[Collected data entries]
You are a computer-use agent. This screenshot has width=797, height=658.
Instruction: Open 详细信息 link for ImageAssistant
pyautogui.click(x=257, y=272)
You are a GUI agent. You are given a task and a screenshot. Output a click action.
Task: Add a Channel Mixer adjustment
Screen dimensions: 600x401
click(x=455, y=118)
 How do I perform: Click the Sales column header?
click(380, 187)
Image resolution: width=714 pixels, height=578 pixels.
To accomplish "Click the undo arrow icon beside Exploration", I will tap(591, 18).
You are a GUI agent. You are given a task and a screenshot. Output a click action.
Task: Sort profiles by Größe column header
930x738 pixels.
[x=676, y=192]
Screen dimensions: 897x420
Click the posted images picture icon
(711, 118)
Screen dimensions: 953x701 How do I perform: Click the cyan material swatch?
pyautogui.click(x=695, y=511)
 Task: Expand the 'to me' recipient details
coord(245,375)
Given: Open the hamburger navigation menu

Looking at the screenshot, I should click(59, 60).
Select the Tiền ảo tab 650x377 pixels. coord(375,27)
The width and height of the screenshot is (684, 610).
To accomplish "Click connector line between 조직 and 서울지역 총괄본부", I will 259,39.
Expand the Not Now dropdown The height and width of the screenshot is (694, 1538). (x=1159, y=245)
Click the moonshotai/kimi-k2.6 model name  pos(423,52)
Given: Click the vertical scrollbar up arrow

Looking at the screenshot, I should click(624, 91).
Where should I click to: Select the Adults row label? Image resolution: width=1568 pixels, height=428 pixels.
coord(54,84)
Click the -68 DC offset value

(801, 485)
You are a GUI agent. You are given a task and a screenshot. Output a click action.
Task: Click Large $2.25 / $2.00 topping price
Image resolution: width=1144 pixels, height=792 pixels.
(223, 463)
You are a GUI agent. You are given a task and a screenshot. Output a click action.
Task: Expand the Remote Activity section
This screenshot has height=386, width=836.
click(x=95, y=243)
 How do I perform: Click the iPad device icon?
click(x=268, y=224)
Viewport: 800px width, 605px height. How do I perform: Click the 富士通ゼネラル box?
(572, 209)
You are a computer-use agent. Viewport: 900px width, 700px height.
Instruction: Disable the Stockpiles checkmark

**Requirement:** Work out how many lines in the data contain "will" and state that number with nothing added.

**Answer to this problem:** 2